A lesson on impatience from rural Queensland

Concrete at $400 a cubic metre in southern Queensland’s coal seam gas fields should be a destructive boom alert for senior resources management and investors.

As should auction prices for second-hand milk tankers exceeding new tanker prices ($80,000 versus $78,000) for use as water tankers on the dusty drilling sites.

These are heightened signs this week, despite all the warnings of cost blowouts on these multi-billion-dollar projects, that ego is still ruling in the resources leadership suite.

Quite frankly, if local businesses from the dusty towns of Dalby to Roma, far from the swanky suites of highrise Brisbane, Sydney, Shanghai and London, can command a price for concrete three times our capital city price and twice usual provincial prices, good luck to wily local business leaders.

Similar good wishes to busted-backside Victorian dairy companies hitting the jackpot offloading their milk tankers.

But why are the leadership suites allowing ego to drive this ridiculous and ultimately destructive price spiral in input costs?

Surely the pitiful lessons on the eastern coalfields and western iron ore fields over the past five years shows the ultimate value destruction when big egos decide to race to the finish on major projects.

About $30 billion of gas processing trains are being built for two rivals and another is about to start, which causes some competition for the gas in the field, with 40,000 wells needed over three years.

But the signs are of hyper-competition between leadership suites, as evidenced by increasingly frenetic activity by operational managers in the field.

Signs are the gas train suppliers are trying to juggle resources to ease pressures at Gladstone, driven by more internationally-focused suppliers who have been through resources rushes too many times before, globally.

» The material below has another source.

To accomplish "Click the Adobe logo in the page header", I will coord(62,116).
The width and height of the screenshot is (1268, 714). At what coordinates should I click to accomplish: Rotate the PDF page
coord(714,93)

But that is not the case out on the coal seam gas fields, run by Australian leaders.

There is no sign of cool, calm leadership that slows the pace a tad to ease off pressure cooker price spirals in southern Queensland.

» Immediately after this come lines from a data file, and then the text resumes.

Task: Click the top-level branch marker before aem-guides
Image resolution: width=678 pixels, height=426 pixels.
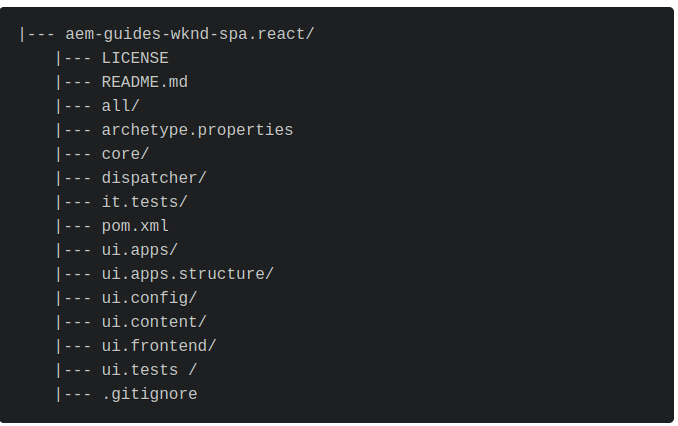Action: coord(37,34)
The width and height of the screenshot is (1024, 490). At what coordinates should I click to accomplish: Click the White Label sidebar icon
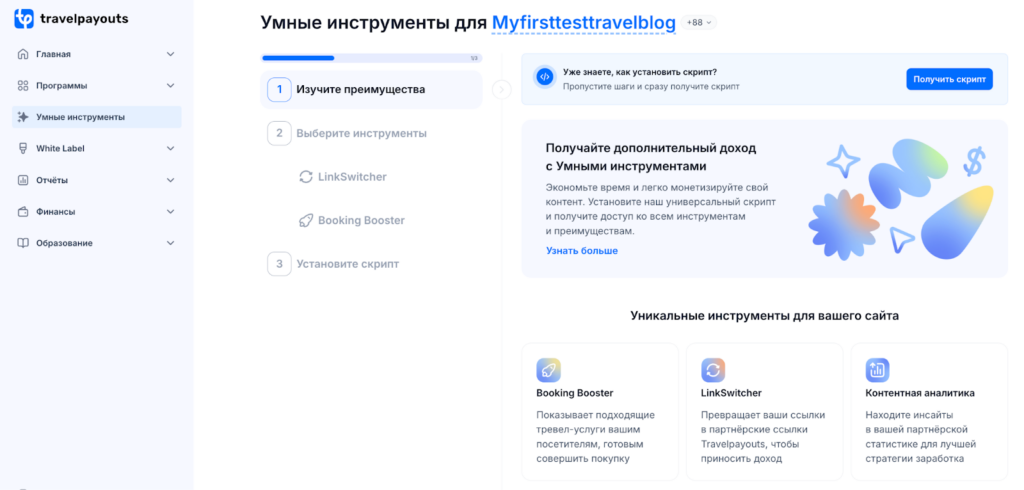pyautogui.click(x=23, y=148)
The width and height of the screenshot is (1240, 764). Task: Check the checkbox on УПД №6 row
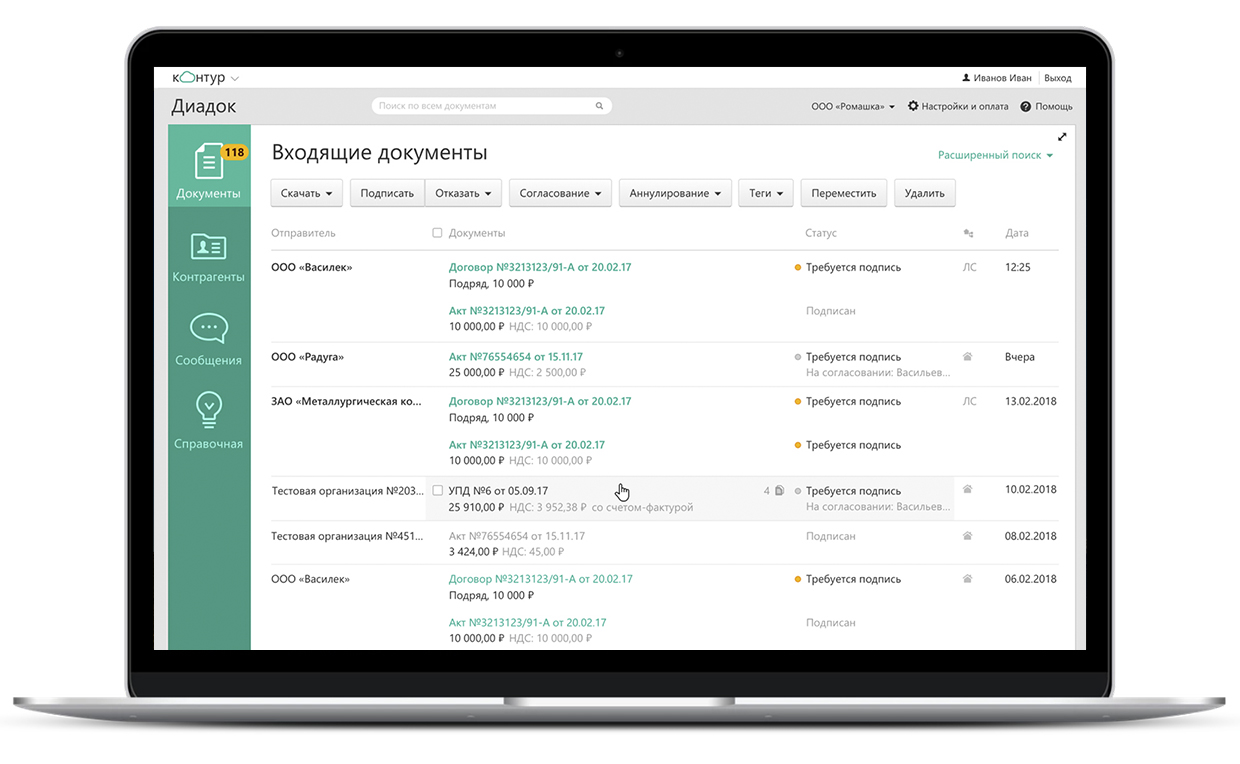(x=437, y=490)
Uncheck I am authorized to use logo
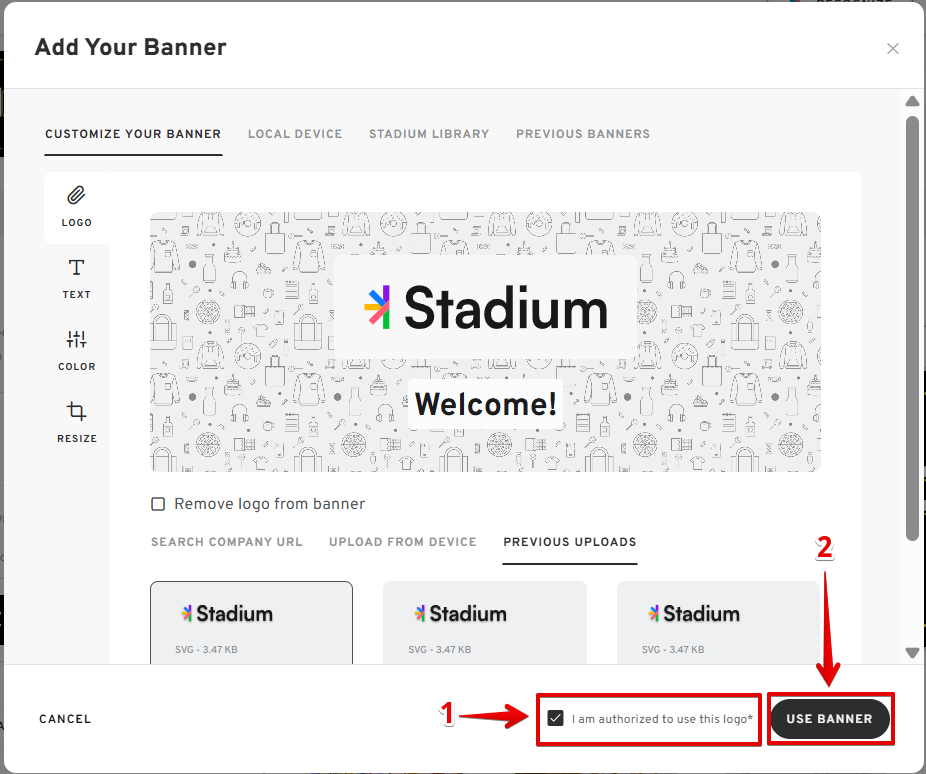The width and height of the screenshot is (926, 774). click(556, 719)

Has a matrix been developed to show the impact on input prices if one consortium dropped back six months versus export delays costs? In most cases the competition is two – sometimes three – players, for effectively one or less than two items of supply.

All three players in the market result in double the price-bidding fury where ego rules as much in multi-million to billion-dollar mining contracts as it can do in Saturday morning house auctions or the Tuesday cattle market.

If one player drops out, even temporarily, price drops back somewhere near – and sometimes below – reality.

And that on decades-long assets, the real value-creating leader is the one not first to finish, but who delivers the long-term cost advantage for sustainable superior return on assets.

Do they teach this basic tactic of pricing psychology and of profitability as the best measure of management at leadership school?

Not by the evidence on the ground of the gas drilling badlands of southern Queensland.